### WORK REQUEST:
In the material below, find each line with the word "agent" and copy it.
════
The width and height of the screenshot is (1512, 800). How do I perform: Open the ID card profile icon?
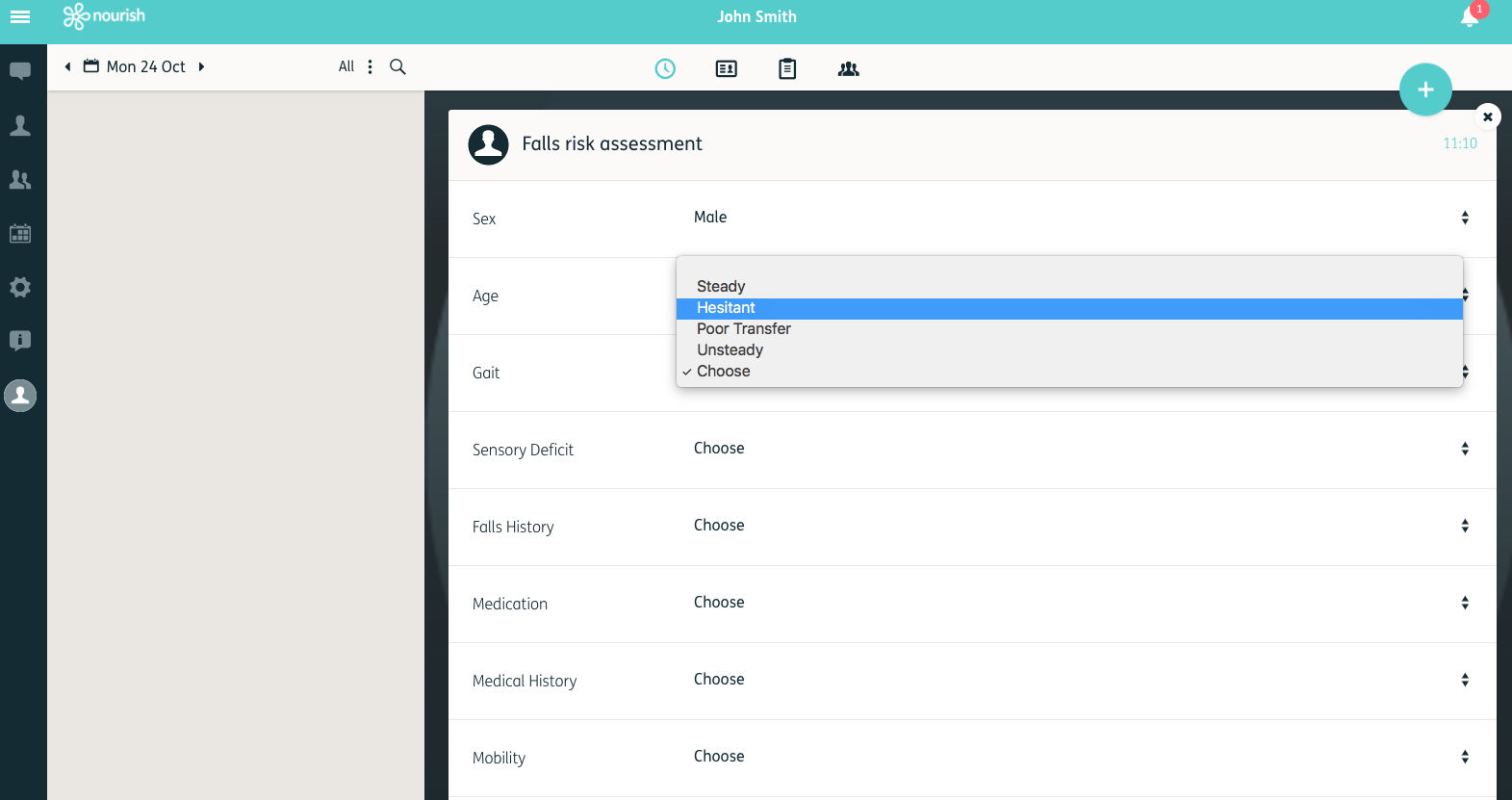pyautogui.click(x=727, y=68)
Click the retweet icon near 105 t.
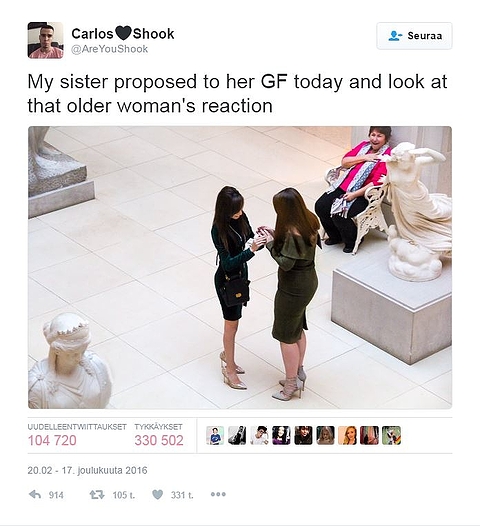 pyautogui.click(x=97, y=494)
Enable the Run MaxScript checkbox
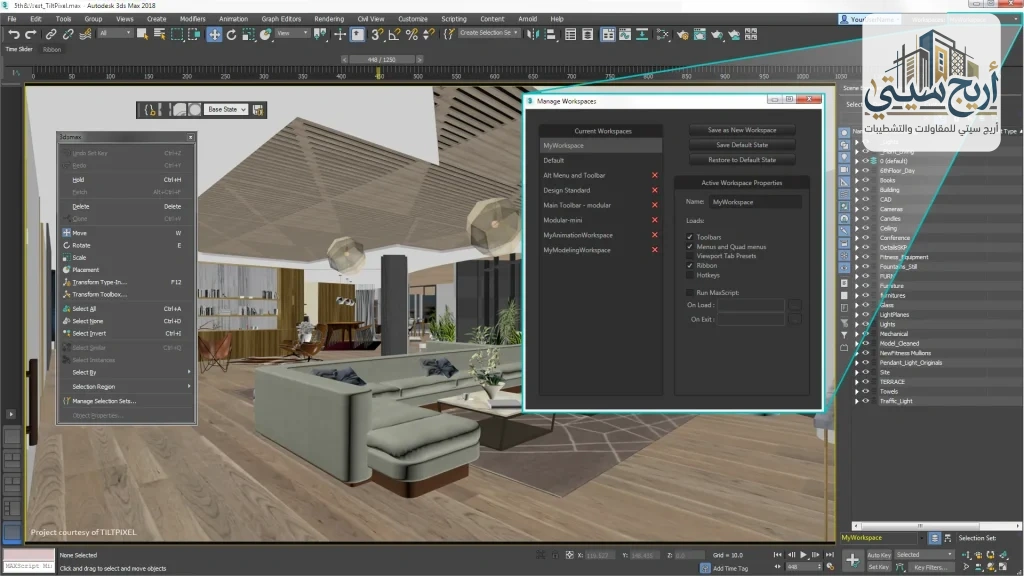The height and width of the screenshot is (576, 1024). (690, 292)
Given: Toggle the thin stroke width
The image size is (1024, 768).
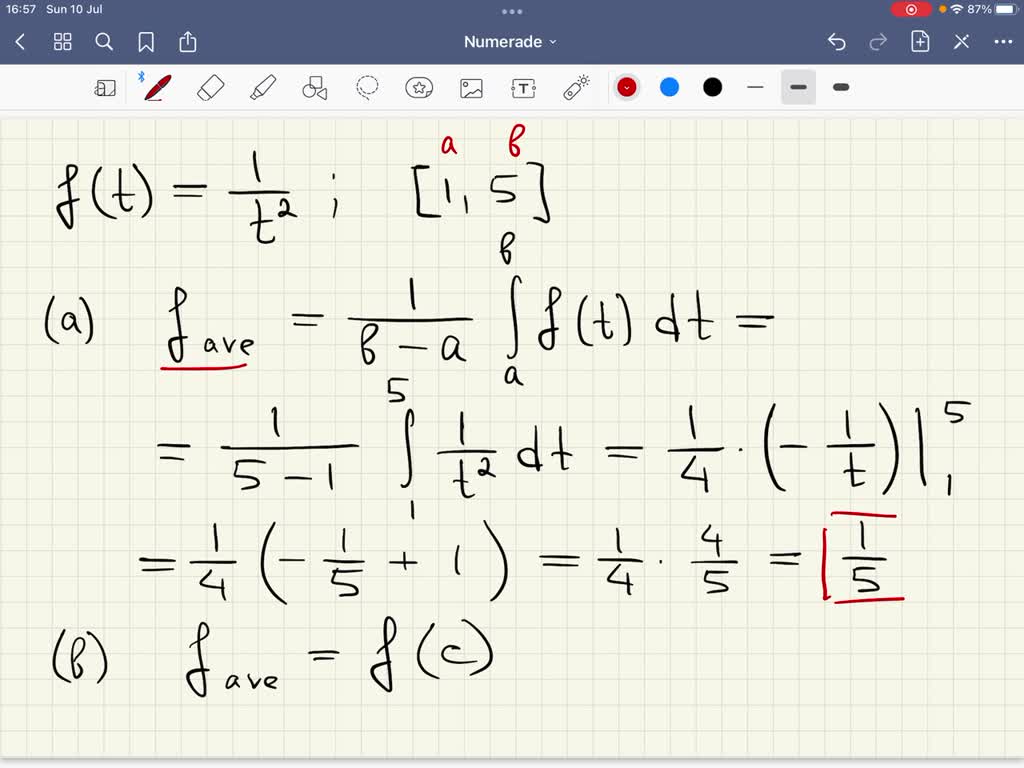Looking at the screenshot, I should [x=756, y=87].
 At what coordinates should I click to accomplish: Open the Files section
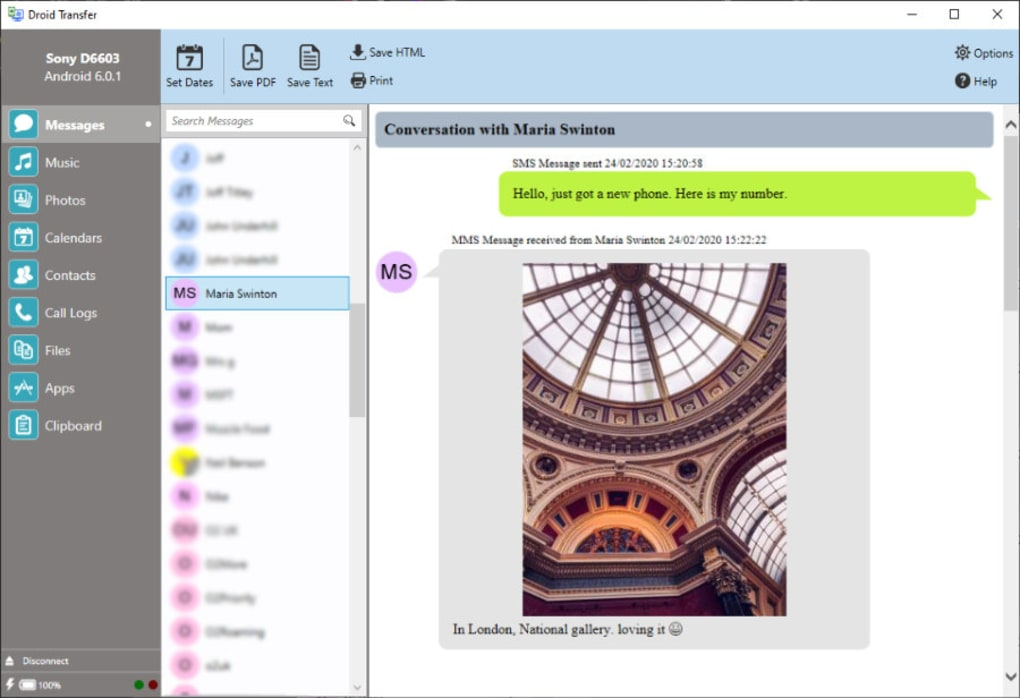coord(24,350)
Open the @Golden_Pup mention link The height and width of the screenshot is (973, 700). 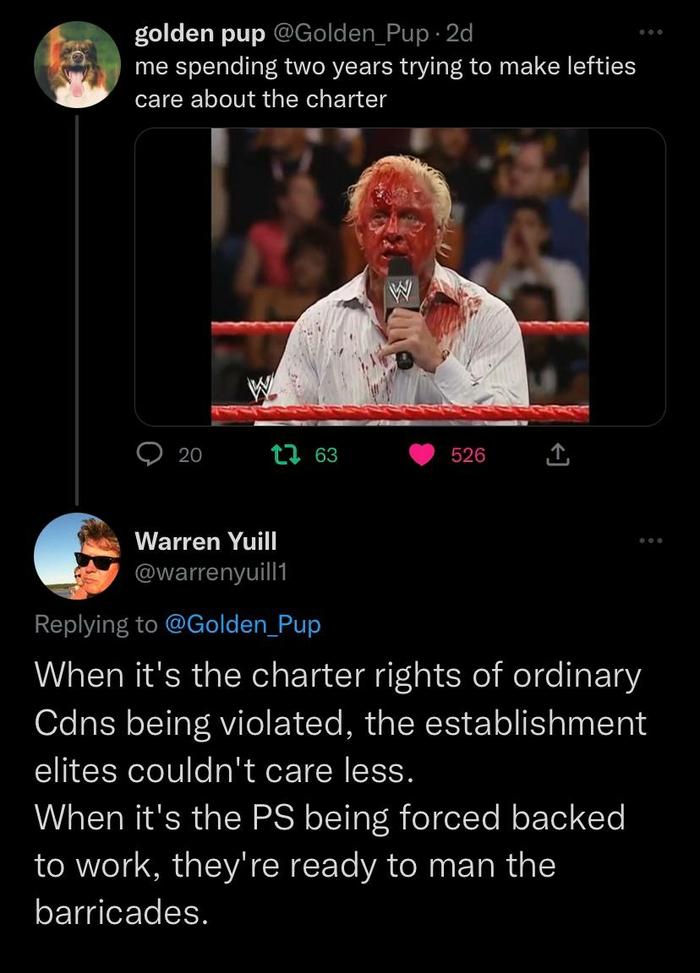(243, 624)
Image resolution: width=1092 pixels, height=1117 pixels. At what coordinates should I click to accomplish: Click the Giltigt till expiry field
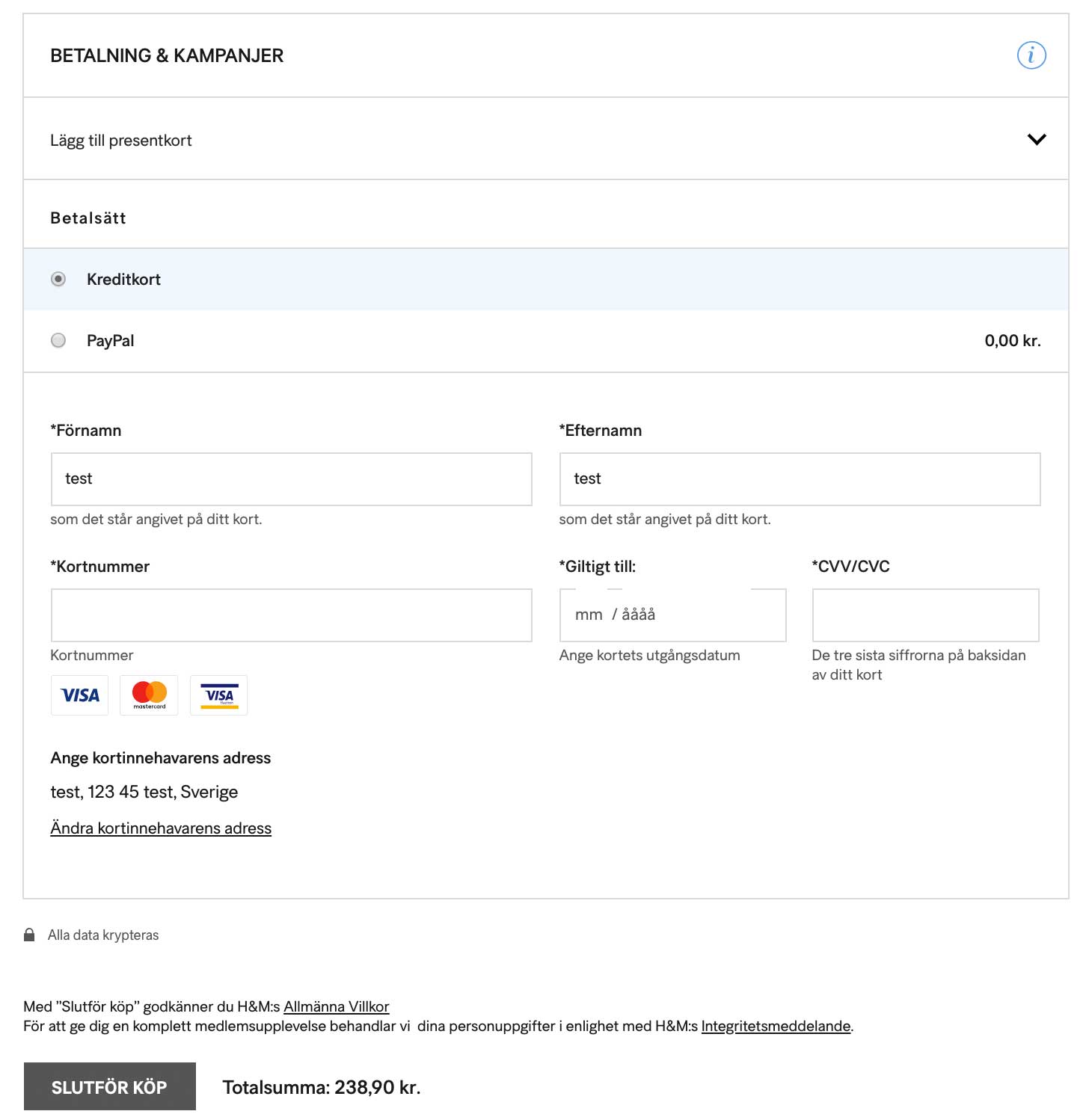tap(672, 615)
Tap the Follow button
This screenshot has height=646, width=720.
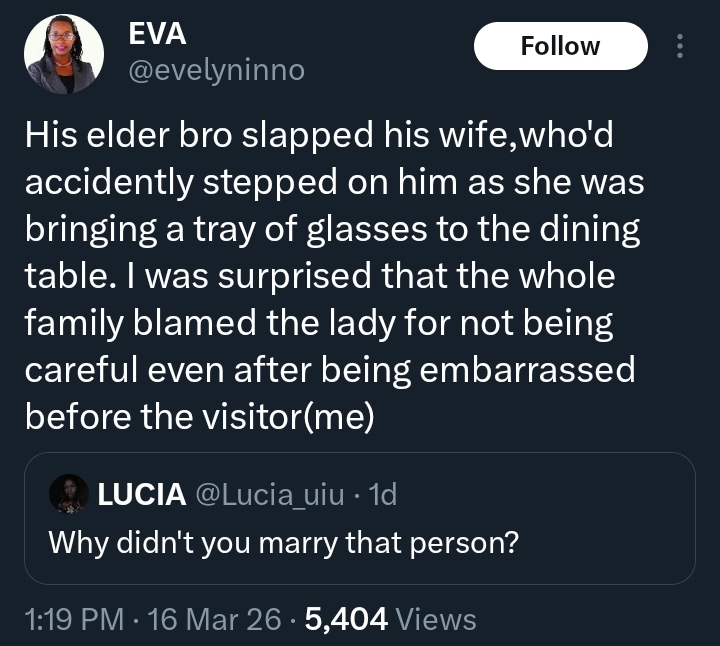pyautogui.click(x=560, y=46)
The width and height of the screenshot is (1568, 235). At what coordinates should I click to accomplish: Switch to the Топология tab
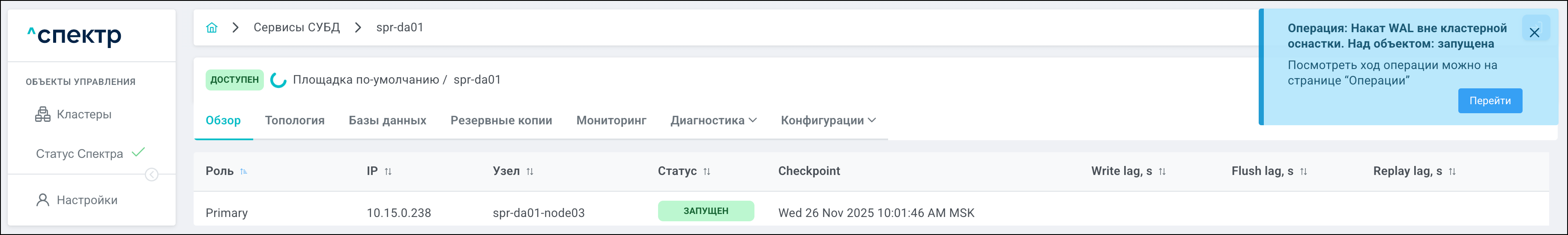click(295, 121)
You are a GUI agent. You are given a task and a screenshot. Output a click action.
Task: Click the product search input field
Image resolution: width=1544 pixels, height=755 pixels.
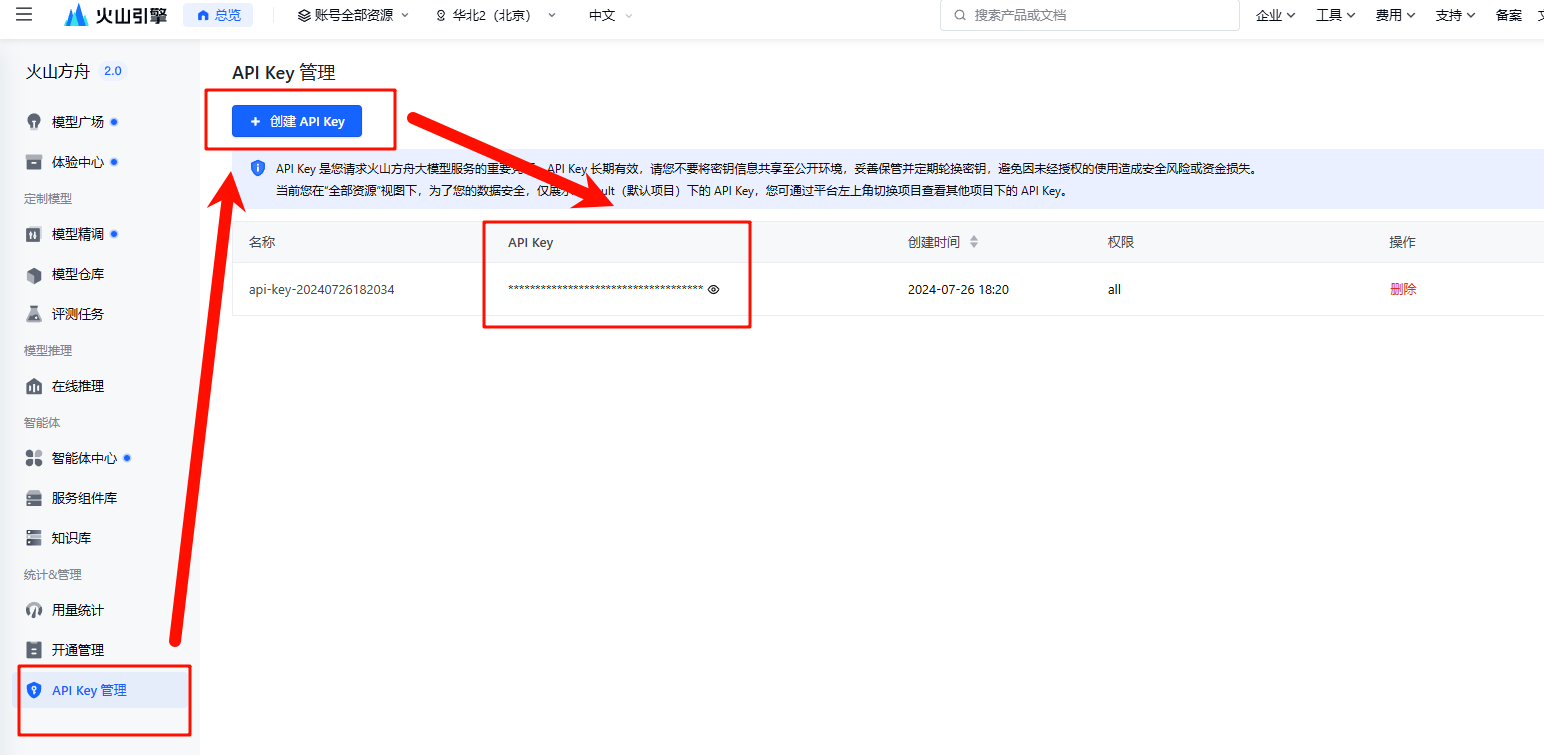pos(1089,15)
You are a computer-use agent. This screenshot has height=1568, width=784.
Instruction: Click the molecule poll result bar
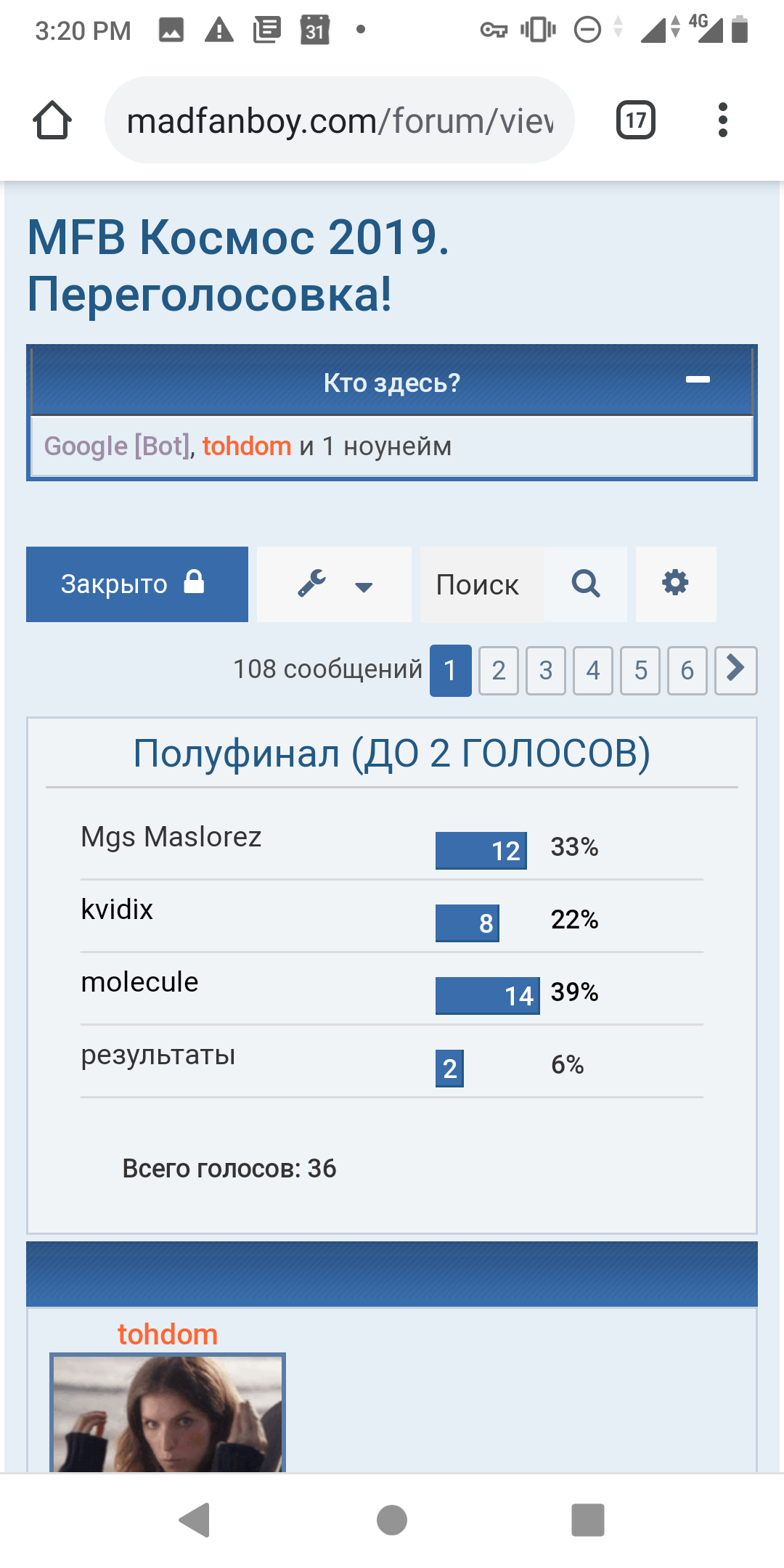(487, 995)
════
### ANSWER:
You are a GUI agent. You are given a task and a screenshot. Output a click action.
You are a computer-use agent. This screenshot has height=1568, width=784.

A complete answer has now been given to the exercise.